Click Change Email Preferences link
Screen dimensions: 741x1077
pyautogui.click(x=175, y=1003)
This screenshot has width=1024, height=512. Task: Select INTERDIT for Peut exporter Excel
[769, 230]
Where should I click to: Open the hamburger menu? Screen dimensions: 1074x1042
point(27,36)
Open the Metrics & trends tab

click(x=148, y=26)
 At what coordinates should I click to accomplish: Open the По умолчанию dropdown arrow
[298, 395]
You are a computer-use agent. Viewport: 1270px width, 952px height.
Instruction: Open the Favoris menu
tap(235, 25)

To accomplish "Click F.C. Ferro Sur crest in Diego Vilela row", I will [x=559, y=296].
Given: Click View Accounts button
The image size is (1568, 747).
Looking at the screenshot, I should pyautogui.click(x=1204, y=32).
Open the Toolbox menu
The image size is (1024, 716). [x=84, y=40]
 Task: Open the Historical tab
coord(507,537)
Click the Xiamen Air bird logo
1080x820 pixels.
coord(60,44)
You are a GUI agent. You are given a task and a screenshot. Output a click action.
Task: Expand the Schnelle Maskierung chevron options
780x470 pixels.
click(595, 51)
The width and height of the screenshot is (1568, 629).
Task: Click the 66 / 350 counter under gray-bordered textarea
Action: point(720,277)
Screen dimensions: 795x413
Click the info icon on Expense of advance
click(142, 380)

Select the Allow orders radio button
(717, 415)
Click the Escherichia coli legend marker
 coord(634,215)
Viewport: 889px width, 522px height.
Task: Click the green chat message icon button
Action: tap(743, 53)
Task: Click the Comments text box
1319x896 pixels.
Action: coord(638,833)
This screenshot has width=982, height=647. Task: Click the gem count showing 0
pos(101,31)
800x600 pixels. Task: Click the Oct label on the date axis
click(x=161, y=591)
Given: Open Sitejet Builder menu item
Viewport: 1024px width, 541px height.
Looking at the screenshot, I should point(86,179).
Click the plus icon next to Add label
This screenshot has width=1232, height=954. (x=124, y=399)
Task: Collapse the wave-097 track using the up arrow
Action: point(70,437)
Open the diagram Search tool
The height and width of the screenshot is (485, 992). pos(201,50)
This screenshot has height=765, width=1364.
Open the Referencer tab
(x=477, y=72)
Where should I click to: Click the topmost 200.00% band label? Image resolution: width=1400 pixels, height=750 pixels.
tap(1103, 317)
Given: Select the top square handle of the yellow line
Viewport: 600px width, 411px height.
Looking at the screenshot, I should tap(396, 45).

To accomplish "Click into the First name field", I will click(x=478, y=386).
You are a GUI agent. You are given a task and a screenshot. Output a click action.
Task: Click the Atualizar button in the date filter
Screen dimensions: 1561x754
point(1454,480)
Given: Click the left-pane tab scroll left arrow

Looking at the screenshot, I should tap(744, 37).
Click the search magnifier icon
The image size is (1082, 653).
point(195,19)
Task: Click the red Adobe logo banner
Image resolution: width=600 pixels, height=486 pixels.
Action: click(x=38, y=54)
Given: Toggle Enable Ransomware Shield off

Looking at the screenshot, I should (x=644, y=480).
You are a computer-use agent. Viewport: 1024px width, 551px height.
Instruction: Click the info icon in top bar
------
__PROBLEM STATEMENT__
What lines in the listing contain "computer"? Copy them all.

__ANSWER FOR THIS EXERCISE__
You are a computer-use agent. Viewport: 1270px width, 952px height.
You are a computer-use agent. Viewport: 1024px width, 551px height.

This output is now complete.